# DATA FOR REVIEW

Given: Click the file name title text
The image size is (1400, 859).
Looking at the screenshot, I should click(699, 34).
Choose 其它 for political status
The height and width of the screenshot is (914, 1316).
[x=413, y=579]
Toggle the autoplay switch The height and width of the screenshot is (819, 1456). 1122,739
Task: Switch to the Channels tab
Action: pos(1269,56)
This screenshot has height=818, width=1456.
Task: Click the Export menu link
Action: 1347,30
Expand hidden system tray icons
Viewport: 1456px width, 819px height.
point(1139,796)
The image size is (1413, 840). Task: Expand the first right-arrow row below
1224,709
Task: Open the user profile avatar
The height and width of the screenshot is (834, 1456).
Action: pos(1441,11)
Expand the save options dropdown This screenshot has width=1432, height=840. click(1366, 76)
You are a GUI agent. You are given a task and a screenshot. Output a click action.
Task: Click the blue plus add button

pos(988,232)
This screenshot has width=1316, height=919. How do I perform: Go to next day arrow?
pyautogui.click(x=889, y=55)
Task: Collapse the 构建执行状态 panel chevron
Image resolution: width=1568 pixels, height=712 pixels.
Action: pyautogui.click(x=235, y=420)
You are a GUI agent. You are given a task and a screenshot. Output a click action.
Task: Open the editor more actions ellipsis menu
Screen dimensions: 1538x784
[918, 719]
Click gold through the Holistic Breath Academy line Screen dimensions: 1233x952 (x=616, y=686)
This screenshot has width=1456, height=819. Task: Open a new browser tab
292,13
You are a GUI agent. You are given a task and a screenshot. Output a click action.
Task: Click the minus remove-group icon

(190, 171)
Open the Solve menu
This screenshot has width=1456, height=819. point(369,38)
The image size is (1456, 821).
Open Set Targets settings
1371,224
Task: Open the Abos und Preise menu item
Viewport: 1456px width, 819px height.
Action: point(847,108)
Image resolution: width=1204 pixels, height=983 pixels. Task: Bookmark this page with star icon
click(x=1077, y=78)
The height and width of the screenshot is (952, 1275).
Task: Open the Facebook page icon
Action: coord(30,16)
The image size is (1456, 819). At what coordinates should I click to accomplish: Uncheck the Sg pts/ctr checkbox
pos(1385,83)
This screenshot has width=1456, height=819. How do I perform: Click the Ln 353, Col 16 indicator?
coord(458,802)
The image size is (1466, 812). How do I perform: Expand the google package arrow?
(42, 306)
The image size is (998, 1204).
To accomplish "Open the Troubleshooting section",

# YOUR OBJECTIVE
The answer should be the first line of the material and every line after it through the line containing "Task: Collapse the 构建执行状态 panel chevron", exactly as written, and nothing else.

# PROBLEM SOLUTION
Given: Click the file name title text
The image size is (1400, 859).
Looking at the screenshot, I should click(699, 34).
Choose 其它 for political status
The height and width of the screenshot is (914, 1316).
[x=413, y=579]
Toggle the autoplay switch The height and width of the screenshot is (819, 1456). 1122,739
Task: Switch to the Channels tab
Action: pos(1269,56)
This screenshot has height=818, width=1456.
Task: Click the Export menu link
Action: 1347,30
Expand hidden system tray icons
Viewport: 1456px width, 819px height.
point(1139,796)
The image size is (1413, 840). Task: Expand the first right-arrow row below
1224,709
Task: Open the user profile avatar
The height and width of the screenshot is (834, 1456).
Action: pos(1441,11)
Expand the save options dropdown This screenshot has width=1432, height=840. click(1366, 76)
You are a GUI agent. You are given a task and a screenshot. Output a click action.
Task: Click the blue plus add button

pos(988,232)
This screenshot has width=1316, height=919. How do I perform: Go to next day arrow?
pyautogui.click(x=889, y=55)
Task: Collapse the 构建执行状态 panel chevron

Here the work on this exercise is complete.